What do you do with a heavy heart? My heart is so heavy with my hopelessness. What do you do when all you feel like is a pile of failures held together only by God's Grace? I do not FEEL sorry FOR myself. I AM sorry ABOUT myself. What do you do when you feel like a child that is becoming less and less mature? It is no wonder why fears grow and hopes leave. I feel like the one clay pot that just can't be perfected. At what point does the potter decide to throw away the pot that won't be conformed? I feel like a prisoner who has loved ones waiting outside, but what happens when the ones waiting for the prisoner remember all his crimes? How much longer will they wait? What if he is never set free? What do you do when you don't ever have the answer? Do I grieve and accept my state or hope and purpose to be freed?

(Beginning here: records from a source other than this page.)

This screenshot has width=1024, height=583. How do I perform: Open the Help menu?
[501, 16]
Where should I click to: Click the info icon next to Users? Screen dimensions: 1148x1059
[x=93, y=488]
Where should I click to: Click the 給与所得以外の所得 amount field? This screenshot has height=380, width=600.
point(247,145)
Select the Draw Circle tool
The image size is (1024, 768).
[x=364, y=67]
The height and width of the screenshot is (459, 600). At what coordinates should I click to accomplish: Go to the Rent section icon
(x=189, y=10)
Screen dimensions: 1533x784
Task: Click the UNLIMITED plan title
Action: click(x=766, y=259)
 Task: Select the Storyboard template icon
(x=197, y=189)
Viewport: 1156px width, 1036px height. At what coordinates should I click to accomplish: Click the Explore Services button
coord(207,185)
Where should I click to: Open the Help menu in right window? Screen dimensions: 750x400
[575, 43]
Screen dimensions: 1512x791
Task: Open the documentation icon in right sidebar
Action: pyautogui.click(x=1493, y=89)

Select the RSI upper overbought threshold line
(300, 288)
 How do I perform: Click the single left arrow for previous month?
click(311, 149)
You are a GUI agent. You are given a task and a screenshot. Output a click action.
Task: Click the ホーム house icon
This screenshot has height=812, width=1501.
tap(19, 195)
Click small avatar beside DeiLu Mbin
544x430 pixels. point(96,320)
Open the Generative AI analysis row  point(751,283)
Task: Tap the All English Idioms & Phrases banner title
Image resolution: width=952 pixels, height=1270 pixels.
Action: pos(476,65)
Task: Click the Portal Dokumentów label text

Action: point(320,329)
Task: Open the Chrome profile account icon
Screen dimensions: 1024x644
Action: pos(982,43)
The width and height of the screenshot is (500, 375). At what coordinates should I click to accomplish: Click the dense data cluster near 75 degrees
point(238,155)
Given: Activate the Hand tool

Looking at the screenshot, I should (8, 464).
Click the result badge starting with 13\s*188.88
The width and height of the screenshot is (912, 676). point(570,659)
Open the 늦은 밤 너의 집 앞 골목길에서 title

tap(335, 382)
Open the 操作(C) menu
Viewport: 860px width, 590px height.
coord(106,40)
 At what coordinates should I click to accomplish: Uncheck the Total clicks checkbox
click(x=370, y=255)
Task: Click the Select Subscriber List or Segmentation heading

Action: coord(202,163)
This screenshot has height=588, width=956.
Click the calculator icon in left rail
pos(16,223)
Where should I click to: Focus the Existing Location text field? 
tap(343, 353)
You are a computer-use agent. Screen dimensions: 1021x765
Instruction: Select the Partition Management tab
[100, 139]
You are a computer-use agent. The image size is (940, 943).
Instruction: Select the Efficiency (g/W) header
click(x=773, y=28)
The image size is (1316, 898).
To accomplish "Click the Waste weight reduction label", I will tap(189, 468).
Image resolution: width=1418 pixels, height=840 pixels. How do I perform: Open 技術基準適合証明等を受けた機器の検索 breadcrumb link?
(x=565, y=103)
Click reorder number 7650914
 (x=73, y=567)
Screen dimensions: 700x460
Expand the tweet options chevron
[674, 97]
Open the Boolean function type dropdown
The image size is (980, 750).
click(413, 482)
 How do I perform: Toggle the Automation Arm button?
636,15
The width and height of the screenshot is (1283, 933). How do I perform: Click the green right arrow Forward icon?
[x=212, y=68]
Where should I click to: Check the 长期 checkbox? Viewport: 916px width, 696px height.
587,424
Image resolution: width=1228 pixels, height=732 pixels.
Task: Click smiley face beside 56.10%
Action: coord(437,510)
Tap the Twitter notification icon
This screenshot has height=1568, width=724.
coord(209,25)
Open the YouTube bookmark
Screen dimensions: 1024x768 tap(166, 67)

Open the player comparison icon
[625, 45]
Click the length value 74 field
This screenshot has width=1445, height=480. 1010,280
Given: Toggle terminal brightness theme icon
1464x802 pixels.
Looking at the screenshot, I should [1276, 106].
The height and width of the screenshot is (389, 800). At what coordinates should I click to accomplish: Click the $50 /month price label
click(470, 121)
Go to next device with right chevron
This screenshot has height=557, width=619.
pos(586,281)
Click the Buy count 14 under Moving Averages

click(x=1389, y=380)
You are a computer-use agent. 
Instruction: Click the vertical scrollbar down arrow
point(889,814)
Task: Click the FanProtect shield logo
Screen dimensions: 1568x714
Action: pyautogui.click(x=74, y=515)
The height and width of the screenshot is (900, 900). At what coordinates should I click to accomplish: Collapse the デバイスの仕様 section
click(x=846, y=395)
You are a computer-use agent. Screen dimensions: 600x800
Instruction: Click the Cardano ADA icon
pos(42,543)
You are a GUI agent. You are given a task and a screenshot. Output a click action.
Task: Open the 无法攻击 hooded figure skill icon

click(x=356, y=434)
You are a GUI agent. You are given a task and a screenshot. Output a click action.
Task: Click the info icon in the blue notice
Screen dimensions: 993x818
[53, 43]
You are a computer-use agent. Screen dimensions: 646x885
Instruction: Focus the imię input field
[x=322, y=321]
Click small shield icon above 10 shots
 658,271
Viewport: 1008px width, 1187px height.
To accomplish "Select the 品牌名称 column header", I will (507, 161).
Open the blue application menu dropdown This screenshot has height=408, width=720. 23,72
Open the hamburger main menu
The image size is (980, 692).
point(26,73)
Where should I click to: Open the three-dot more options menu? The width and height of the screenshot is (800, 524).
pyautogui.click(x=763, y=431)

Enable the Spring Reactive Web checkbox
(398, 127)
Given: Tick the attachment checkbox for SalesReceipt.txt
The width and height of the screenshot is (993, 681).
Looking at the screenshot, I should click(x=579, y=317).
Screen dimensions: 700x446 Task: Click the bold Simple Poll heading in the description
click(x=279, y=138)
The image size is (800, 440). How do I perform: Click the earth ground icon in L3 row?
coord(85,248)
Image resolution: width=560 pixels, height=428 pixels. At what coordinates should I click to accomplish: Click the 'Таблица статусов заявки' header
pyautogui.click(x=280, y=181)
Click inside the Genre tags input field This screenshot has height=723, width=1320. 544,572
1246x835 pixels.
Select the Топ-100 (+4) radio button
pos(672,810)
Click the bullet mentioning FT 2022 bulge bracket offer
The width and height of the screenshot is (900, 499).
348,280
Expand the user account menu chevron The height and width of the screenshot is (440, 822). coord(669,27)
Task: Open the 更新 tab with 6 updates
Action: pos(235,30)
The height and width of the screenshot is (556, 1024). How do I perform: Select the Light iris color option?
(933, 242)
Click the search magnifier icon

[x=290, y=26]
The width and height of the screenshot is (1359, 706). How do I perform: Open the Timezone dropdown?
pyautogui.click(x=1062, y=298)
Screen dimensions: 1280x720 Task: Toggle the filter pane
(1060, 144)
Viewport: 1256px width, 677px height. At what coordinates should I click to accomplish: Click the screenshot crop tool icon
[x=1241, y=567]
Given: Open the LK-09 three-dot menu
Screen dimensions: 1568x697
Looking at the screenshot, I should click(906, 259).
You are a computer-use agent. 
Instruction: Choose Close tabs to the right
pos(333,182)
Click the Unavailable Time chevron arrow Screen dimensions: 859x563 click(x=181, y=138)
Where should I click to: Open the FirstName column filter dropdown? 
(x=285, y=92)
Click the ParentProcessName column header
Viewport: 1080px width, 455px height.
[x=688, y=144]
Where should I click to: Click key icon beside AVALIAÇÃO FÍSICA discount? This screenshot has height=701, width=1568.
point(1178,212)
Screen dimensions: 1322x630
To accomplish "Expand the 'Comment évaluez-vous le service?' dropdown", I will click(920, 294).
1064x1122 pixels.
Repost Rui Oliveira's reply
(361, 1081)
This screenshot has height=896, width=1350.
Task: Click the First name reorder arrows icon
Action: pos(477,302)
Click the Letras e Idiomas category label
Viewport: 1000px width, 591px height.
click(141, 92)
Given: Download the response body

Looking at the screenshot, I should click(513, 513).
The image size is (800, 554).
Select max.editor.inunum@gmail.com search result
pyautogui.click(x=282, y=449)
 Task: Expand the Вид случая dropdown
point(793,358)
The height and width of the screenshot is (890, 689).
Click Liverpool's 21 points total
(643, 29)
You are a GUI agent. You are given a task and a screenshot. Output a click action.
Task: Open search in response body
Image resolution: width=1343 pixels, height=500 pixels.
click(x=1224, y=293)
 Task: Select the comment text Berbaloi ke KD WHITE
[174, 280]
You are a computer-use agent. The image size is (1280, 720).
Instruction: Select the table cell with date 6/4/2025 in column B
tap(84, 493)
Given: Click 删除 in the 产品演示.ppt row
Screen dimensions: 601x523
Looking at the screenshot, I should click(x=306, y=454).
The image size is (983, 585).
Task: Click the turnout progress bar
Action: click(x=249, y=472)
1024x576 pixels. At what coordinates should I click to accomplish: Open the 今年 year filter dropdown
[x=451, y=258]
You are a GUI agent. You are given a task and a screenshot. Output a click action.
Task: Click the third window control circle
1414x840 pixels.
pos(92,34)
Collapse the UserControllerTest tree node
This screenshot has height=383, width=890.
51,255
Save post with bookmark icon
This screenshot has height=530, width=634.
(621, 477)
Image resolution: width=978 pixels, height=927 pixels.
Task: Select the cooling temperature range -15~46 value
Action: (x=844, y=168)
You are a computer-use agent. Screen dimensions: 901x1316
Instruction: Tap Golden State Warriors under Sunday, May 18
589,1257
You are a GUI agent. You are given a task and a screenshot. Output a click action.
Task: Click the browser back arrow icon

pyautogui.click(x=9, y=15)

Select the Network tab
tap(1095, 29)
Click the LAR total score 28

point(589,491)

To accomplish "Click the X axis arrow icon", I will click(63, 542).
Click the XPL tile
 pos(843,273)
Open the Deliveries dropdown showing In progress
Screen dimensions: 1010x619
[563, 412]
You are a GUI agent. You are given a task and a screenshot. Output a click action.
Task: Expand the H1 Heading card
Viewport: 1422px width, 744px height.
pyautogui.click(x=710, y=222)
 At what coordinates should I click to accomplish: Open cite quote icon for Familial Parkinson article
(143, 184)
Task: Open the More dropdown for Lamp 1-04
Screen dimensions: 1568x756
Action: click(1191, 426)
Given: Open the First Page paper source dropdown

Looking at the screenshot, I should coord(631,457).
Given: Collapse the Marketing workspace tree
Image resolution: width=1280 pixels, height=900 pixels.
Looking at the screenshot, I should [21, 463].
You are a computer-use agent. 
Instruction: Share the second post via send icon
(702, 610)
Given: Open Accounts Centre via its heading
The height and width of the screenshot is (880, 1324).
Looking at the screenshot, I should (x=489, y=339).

NO! I cannot give up. I cannot backdown. Though sin may weigh me though trials may sway me I cannot, I WILL not give in, let up, or shut down. Christ has regarded my helpless estate and has shed His own blood for my soul. HALLELUJAH!!! Thank The Lord for His loving kindness and tender mercies! Even though I walk through the valley of the shadow of death I will fear no evil, for thou art with me. Perhaps The Lord is causing my visions and hopes to die so that, as Christ, it shall be made alive again. Lord God as you have been faithful, so I shall remain faithful. I am sorry oh Lord for the frailties of my heart, and I trust that You will perfect and mold me into Your image. Lord I don't know Your will, but I still have hope.
One good thing about a heavy heart is that weight brings you lower. Lord give me the strength to live humbly before you. Thank The Lord for His Love and mercy.